I therefore conclude that plaintiff's letter of June 29,
1993 should be deemed to be a complaint and consequently
plaintiff's complaint was timely filed.
Under N.J.S.A. 54:49-11, which applies to the gross
income tax by virtue of N.J.S.A. 54A:9-1, the Director is given
statutory authority to abate interest as follows:
a. If the failure to pay any such
tax when due is explained to the
satisfaction of the director, he may
remit or waive the payment of the
whole or any part of any penalty and
may remit or waive the payment of
any interest charge in excess of the
rate of three percentage points
above the prime rate including any
such penalty or interest with
respect to deficiency assessments
made pursuant to R.S. 54:49-6.
b. The director shall waive the
payment of any part of any penalty
or any part of any interest
attributable to the taxpayer's
reasonable reliance on erroneous
advice furnished to the taxpayer in
writing by an employee of the
Division of Taxation acting in the
employee's official capacity,
provided that the penalty or
interest did not result from a
failure of the taxpayer to provide
adequate or accurate information.
There is no dispute that the Director has abated interest to the
extent permitted by N.J.S.A. 54:49-11a. The only question is
whether the remaining interest should be abated because plaintiff's
failure to properly compute the resident credit was "attributable
to [his] reasonable reliance on erroneous advice" contained in the
instructions to the 1988, 1989, and 1990 gross income tax returns.

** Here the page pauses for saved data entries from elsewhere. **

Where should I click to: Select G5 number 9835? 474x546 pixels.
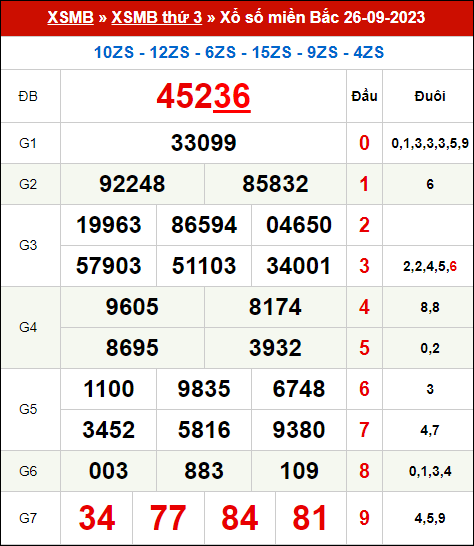(204, 389)
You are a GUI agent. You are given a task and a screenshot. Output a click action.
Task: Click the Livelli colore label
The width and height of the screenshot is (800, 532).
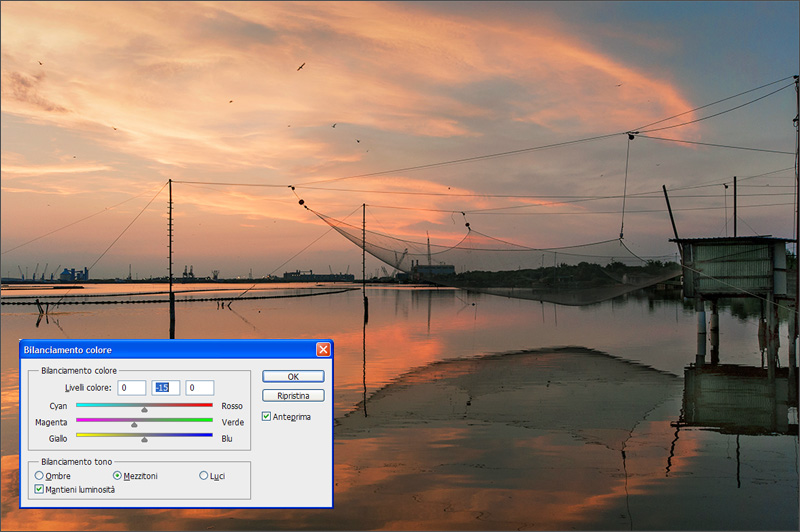(90, 388)
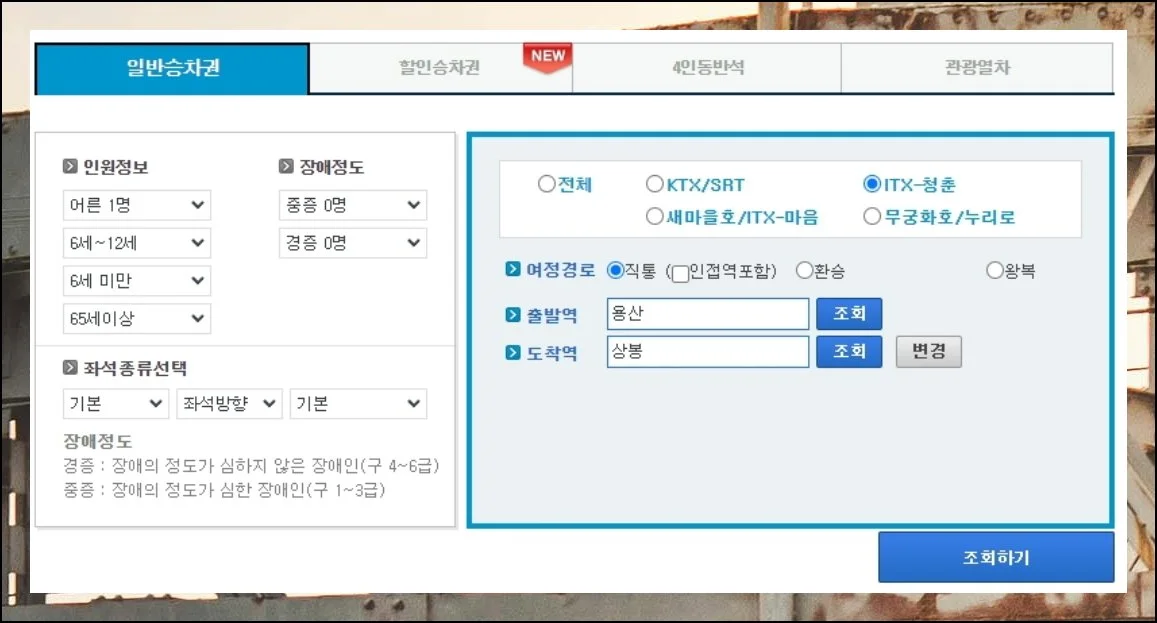Open the 어른 1명 passenger dropdown
Screen dimensions: 1157x623
136,206
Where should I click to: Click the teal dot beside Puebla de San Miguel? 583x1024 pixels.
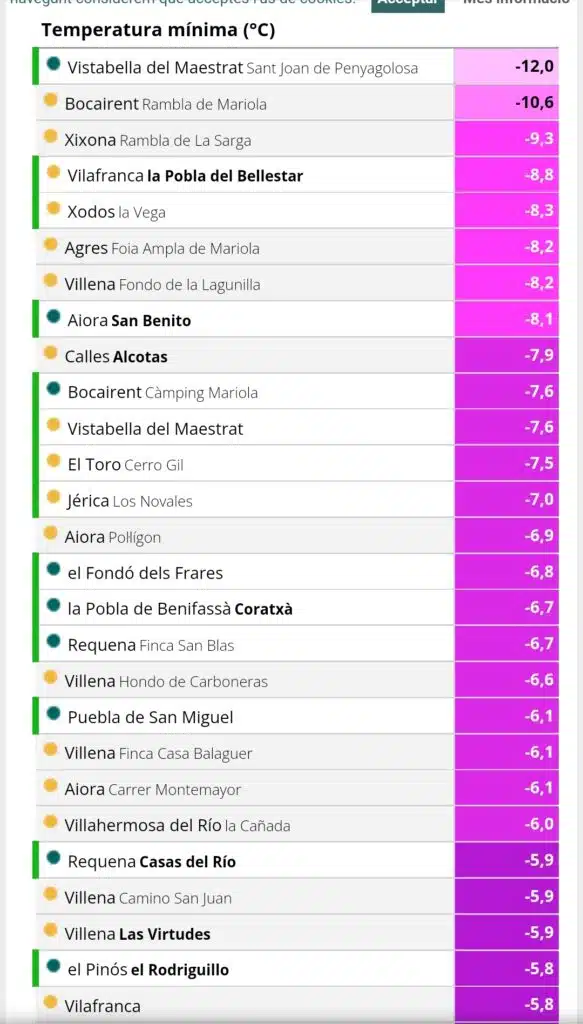click(54, 714)
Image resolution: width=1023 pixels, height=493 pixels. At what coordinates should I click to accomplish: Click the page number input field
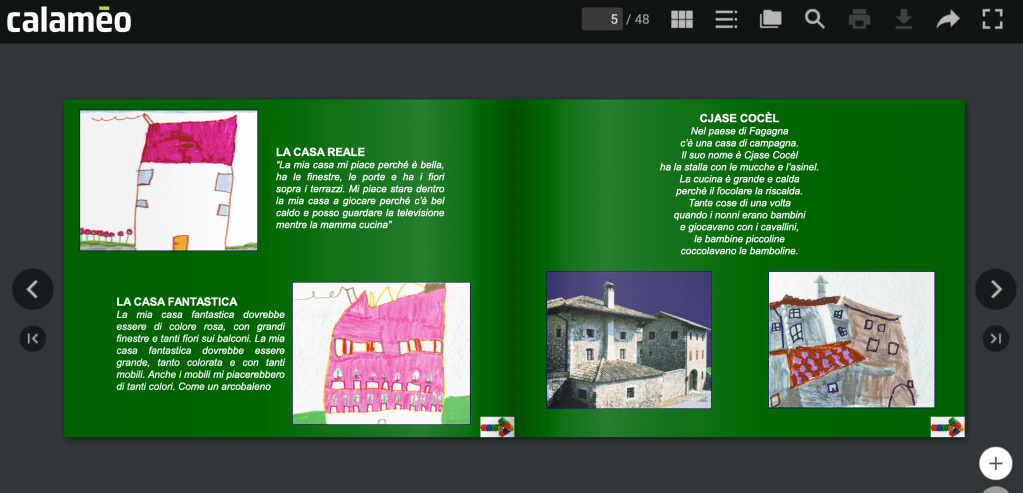point(602,19)
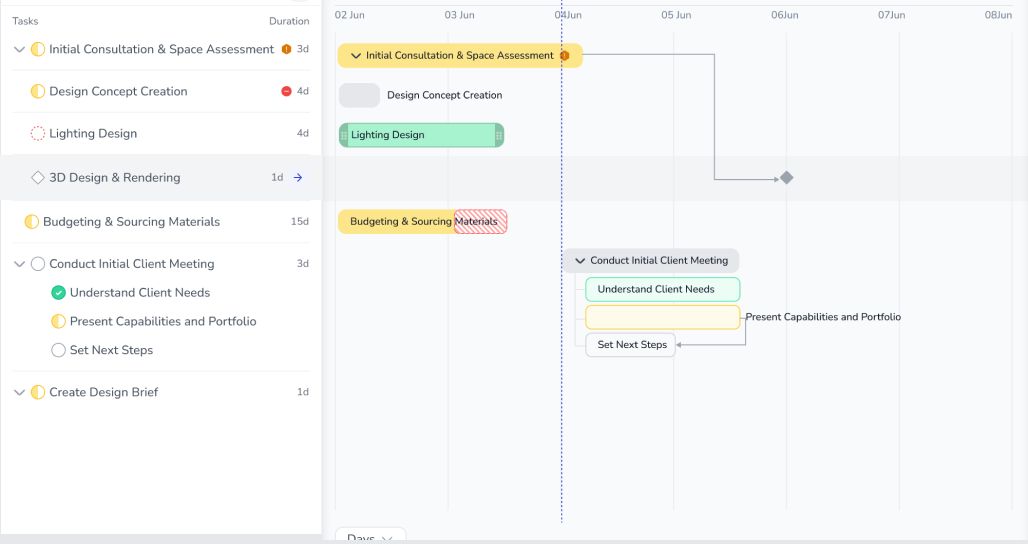Click the half-filled status icon for Budgeting & Sourcing Materials
Image resolution: width=1028 pixels, height=544 pixels.
(32, 222)
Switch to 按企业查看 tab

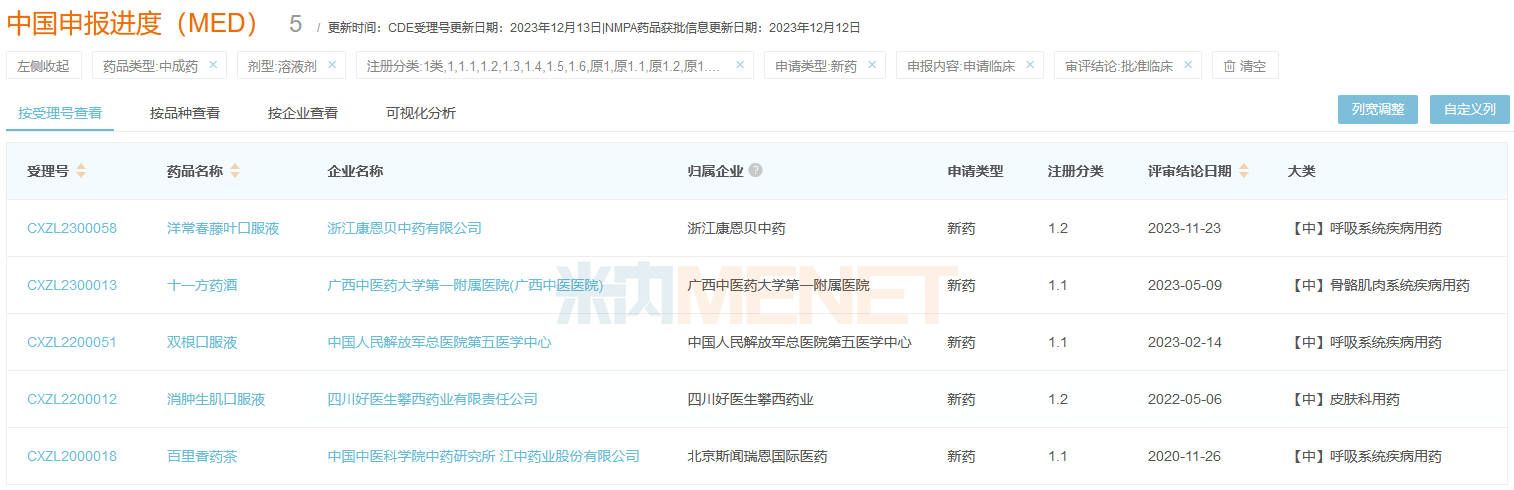point(303,113)
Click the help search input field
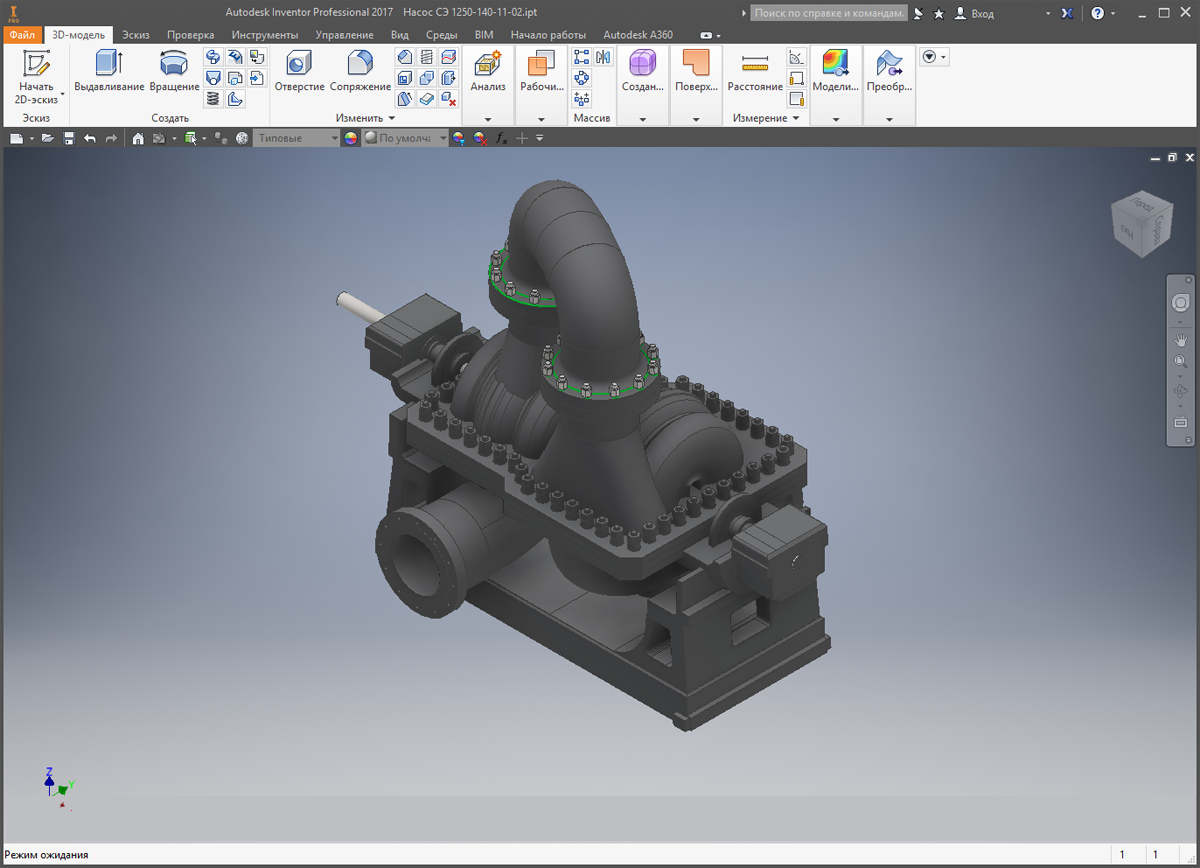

For the 1988 taxable year, the pertinent instructions for
the New Jersey gross income tax return provided:
LINE 1 - INCOME SUBJECT TO TAX BY
OTHER JURISDICTION(S)
Enter on this line the amount of
income received during the taxable
year which was subject to tax by
other jurisdiction(s). Income Sub
ject to Tax by Other Jurisdiction(s)
means those categories of income
which are taxed by another juris
diction before the allowance for
personal exemptions and standard
deductions which are also subject to
tax under the New Jersey Gross
Income Tax Act.
[emphasis added]
Plaintiff submitted no copy of the 1989 or 1990 return
instructions. By 1993 the first part of the instructions had been
amended to read: "Enter on Line 1 the amount of income you
received during the year which was actually taxed by the other
jurisdiction." (emphasis added).
Regardless of the change in wording that took place at
some point between 1988 and 1993, it is plain that the 1988 and
1993 instructions stated in no uncertain terms that the numerator
of the fraction should include only that income that was taxed by
the other jurisdiction. The amount of plaintiff's income that was
taxed by New York in each of the three years was his New York-source income. This is made clear by the New York Personal Income
Tax Law, which provides:
There is hereby imposed for each
taxable year on the taxable income
which is derived from sources in
this state of every nonresident ...
a tax which shall be equal to the
tax computed ... as if such
nonresident ... were a resident,
multiplied by a fraction, the
numerator of which is such
individual's ... New York source
income ... and the denominator of
which is such individual's ...
federal adjusted gross income for
the taxable year.
[N.Y. Tax Law § 601(e)(1)
(emphasis added)]
See Brady v. State,
576 N.Y.S.2d 896, 899 (App. Div. 1991), aff'd,
607 N.E.2d 1060,
592 N.Y.S.2d 955, cert. denied, U.S. ,
113 S.
Ct. 2998,
125 L. Ed.2d 692 (1993). As explained in Brady, the
fact that New York includes non-New York source income in
determining the graduated tax rate does not mean that the New York
tax is imposed on anything other than New York-source income
because the tentative tax is reduced by a fraction consisting of
New York-source income divided by total income. Brady, supra, 576
N.Y.S.
2d at 899.
Since the New Jersey return instructions plainly stated
that the numerator of the resident credit fraction was to include
income taxed by the other jurisdiction, the instructions were not
"erroneous" within the meaning of N.J.S.A. 54:49-11b. Plaintiff
simply misread those instructions to require the inclusion of his
federal adjusted gross income rather than his New York State
adjusted gross income. As the Division's instructions were not
erroneous and since plaintiff has obtained all the relief to which
he is entitled under N.J.S.A. 54:49-11a, see Camden v. Taxation
Div. Director,
4 N.J. Tax 458, 469 (Tax 1982), the Director's
assessment of interest at the statutory minimum is affirmed.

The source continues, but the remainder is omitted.